守破離と無為自然の関係 − 武道を学ぶ枠組みに関する考察
はじめに
10代も終わりに差し掛かる頃から中国武術を中心に武道の稽古を始め、今はスポーツチャンバラを中心に続けていますが、実は型の稽古はあまり好きではありませんでした。そのため、何かの型を習うと、すぐに実戦を想定して相手の動きに合わせた応用変化を自分勝手に考えていたものです。そして、今でも一人で長々と決まった動きを演じる型はあまり好きではありません。そんなふうに型が嫌いな私にとっても、武道・武術を学ぶ上で型を学ぶことの重要性は理解しているつもりです。以下に、それについて述べたいと思います。
変幻自在な動き
私が長々と決まった型を演じることが嫌いな理由の一つは、覚えが悪いということもあります。実際、カラオケで歌う歌にしても武術の型にしても、少しの間でも使わなくなるとサビの部分以外は忘れてしまいます。それから、嫌いなもう一つの理由としては変幻自在な動きができるようになることが自分にとっての理想だからです。ちょうど、五味康祐の「喪神」に出てくる「夢想剣」のように相手に応じて変幻自在に動くことが自分にとっての理想なのです。
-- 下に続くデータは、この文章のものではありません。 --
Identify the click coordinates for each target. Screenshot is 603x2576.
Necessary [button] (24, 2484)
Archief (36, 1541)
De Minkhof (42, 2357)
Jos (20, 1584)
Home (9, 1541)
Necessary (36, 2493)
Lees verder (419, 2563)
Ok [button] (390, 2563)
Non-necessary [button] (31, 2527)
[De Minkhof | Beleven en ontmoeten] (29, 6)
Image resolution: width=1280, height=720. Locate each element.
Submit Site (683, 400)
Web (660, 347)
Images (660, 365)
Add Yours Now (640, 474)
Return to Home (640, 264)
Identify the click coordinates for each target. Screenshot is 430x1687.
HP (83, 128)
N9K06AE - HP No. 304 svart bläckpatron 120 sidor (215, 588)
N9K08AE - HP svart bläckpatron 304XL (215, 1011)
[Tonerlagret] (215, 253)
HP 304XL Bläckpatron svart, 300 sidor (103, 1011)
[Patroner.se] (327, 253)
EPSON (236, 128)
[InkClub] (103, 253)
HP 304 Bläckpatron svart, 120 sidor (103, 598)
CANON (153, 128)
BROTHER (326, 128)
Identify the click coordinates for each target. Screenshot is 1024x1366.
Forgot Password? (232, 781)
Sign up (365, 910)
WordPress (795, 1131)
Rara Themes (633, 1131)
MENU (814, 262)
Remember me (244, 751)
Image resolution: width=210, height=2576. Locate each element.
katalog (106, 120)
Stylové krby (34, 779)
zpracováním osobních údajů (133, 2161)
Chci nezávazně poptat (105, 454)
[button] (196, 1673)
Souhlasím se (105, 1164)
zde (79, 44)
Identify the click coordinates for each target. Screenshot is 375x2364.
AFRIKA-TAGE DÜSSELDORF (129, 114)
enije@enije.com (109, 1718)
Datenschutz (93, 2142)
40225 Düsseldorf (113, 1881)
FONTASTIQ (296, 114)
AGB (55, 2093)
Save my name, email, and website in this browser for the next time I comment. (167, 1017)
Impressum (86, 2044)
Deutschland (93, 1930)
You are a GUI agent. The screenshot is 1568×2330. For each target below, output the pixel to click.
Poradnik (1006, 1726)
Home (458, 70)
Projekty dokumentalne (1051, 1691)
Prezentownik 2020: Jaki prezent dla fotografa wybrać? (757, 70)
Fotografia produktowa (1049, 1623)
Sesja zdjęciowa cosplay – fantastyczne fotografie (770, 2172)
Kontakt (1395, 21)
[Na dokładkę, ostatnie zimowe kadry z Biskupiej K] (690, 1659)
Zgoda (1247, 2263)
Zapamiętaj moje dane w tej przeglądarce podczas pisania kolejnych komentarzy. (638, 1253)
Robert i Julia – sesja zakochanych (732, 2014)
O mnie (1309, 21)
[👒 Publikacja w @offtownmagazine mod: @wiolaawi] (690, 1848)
そして、こうした動きを会得することと「動きの決まった型を演じる」ことは真逆に見えますが、果たしてそうなのでしょうか。
守破離
この言葉については流派によっても様々な解釈があると思いますが、自分流の解釈を紹介します。これは技を習得するプロセスを大まかな3段階で表す言葉です。「守」の段階では、ひたすら師の動きを真似します。このときの真似は徹底的に細部にこだわり、呼吸や体重のかけ方といったところまで真似することが要求されます。これで基礎ができた後は、初めに習った教えの一部を破り、自分なりの工夫を付け加える「破」に至ります。そして、最後には「守」で学んだ動きの制約からは一切離れて変幻自在に動く「離」の境地に至ります。
なぜ最初から離を求めないか
もし、目的が変幻自在な動きならば、なぜ、最初の段階では決まりきった動きを徹底的に学ぶ必要があるのでしょうか。現実的な問題として、初心者に変幻自在の形のない動きを教えることは、教える方としても教えられる方としても無理があります。だから、型を設定して教えるしかないでしょう。でも、それ以上に「守」の段階を経る重要な意味があります。それを説明するには「老子」の中で説かれている「無為自然」について説明する必要があります。
無為不自然
「無為自然」は老子や荘子、つまり、道教の理想とする境地を表す言葉です。しかしながら、この言葉はたいてい間違った受け取り方をされています。無為自然とは、好き勝手にやりたい放題にやれば良いといった具合にです。しかしながら、好き勝手にやることは「無為」ではあるけれど、通常、それで得られる結果は「不自然」です。もし、後天的に不自然な考え方や動きの癖を付けていないならば、好きに動けば「無為自然」の動きとなりますが、通常はそうした癖があるので、「無為不自然」な動きになってしまいます。
有為自然から無為自然へ
そのため、まず、普通の人は「有為自然」を求める必要があるのです。そこで具体的にやることは、武道として不合理な動きを徹底的に無くしてゆくことです。もう、勘の良い読者はお分かりだと思いますが、この目的で「守」の段階では、武道家として優れた師匠の動きを徹底的に真似るのです。これだけでも、かなり武道家としては成長できますが、師弟といえども体格も性格も異なる別の人間なので、師匠の技がそのまま弟子にとっての最適解ではありません。そのため、徐々に自分にあったものへと変えてゆく過程が「破」であり、その完成形が「離」です。道教的な言葉で言えば、有為自然から無為自然への移行です。
まとめ
武道の学習過程である「守破離」を道教の概念である「無為自然」を用いて説明してみました。実は、この考え方は何年も自分の中で温めていたものです。もしかしたら、同じような概念を私などより、もっと分かりやすくまとめている方が、いらっしゃるかも知れません。でも、もし、私の言葉が分かり易く、気づきのきっかけになる読者が一人でもいたならば幸いです。